そして、数分後。始業のチャイムとほぼ同時、担任が緩慢な動作で教室に入ってくる。
「今日は皆に新しい仲間が増える」。そんな誰もが既に知っている情報を担任は自慢げに開示して、外で待っているらしい転校生を呼び寄せた。
その声に応じ、がらと音を立てて扉が開いたその瞬間。
――――教室内から、音が消えた。
隣のクラスの笑い声や話し声は聞こえてくるから、全ての音が消えた訳ではない。
ただ、この教室と言う狭く小さな世界の中。たったそれだけの世界の中は、話し声どころか息を吐く音ですらも完全に消失している。
その美しさは、この世のものではなかった。
金色に光る陽光の髪。
真白く淡い陶器の肌。
蒼玉が如き宝石の瞳。
「女神」と呼ばれる存在をここまで鮮明に連想できる容姿を、私は今まで見たことがない。
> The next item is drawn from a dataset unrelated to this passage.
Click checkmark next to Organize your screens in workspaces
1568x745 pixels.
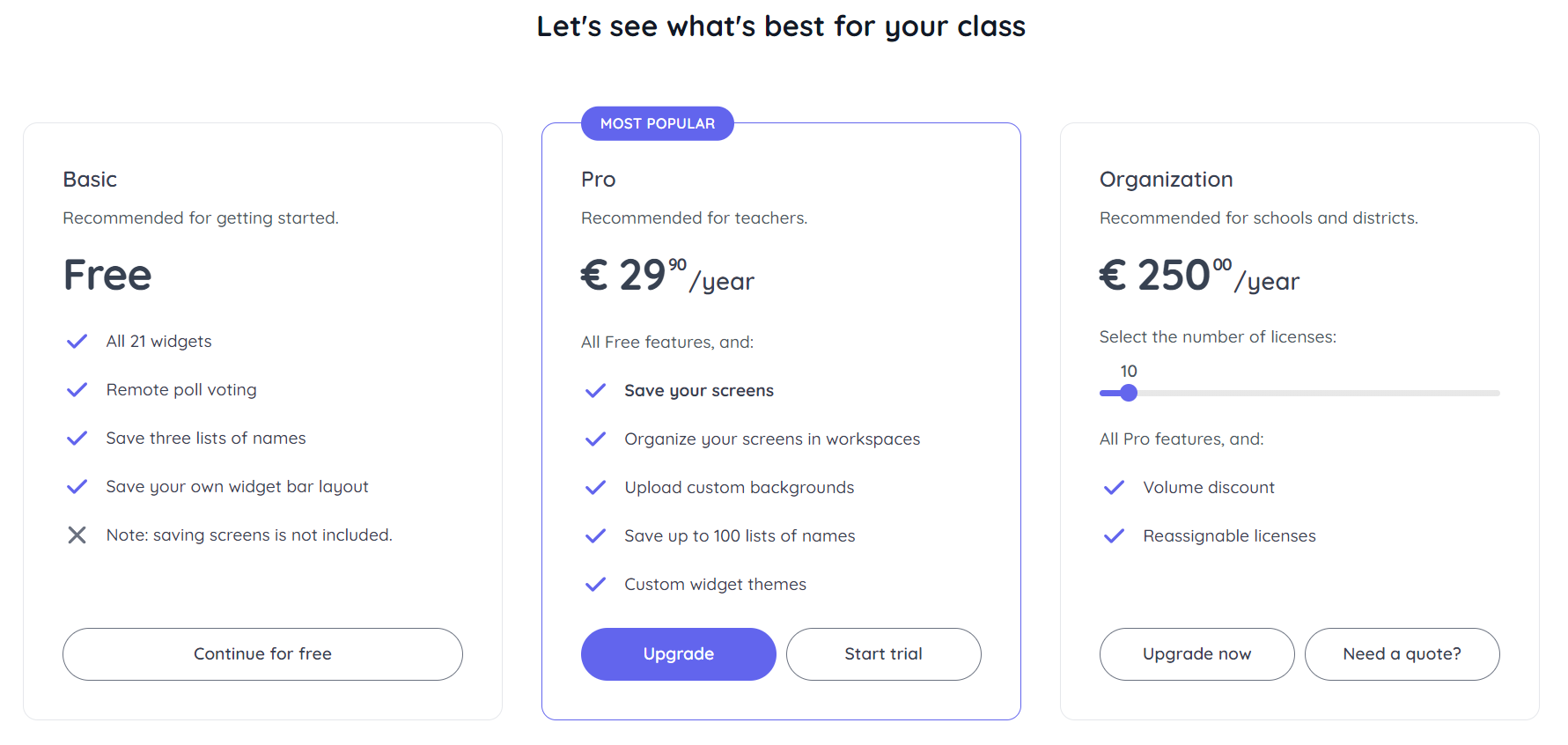596,439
彼女を隣に立たせながらも平然と話せている担任を、私は入学以来初めて心底尊敬した。
私があそこに立っていたら、恐らく何も話せない――いや。恐らくは、彼女を紹介する言葉の代わりにプロポーズの言葉が口をついて出ただろう。そう思わせるほどに圧倒的な「美」。
……彼女の名前はまだ知らない。自己紹介はしていたのだろうが、見惚れるうちに聞き逃した。
恐らく、教室中の誰もが同じ状況だろう。男も女も関係なく、その場に居た全ての生徒は――――
――――象徴たる美しさ以外、何一つとして彼女に求めようとは思わなかったのだから。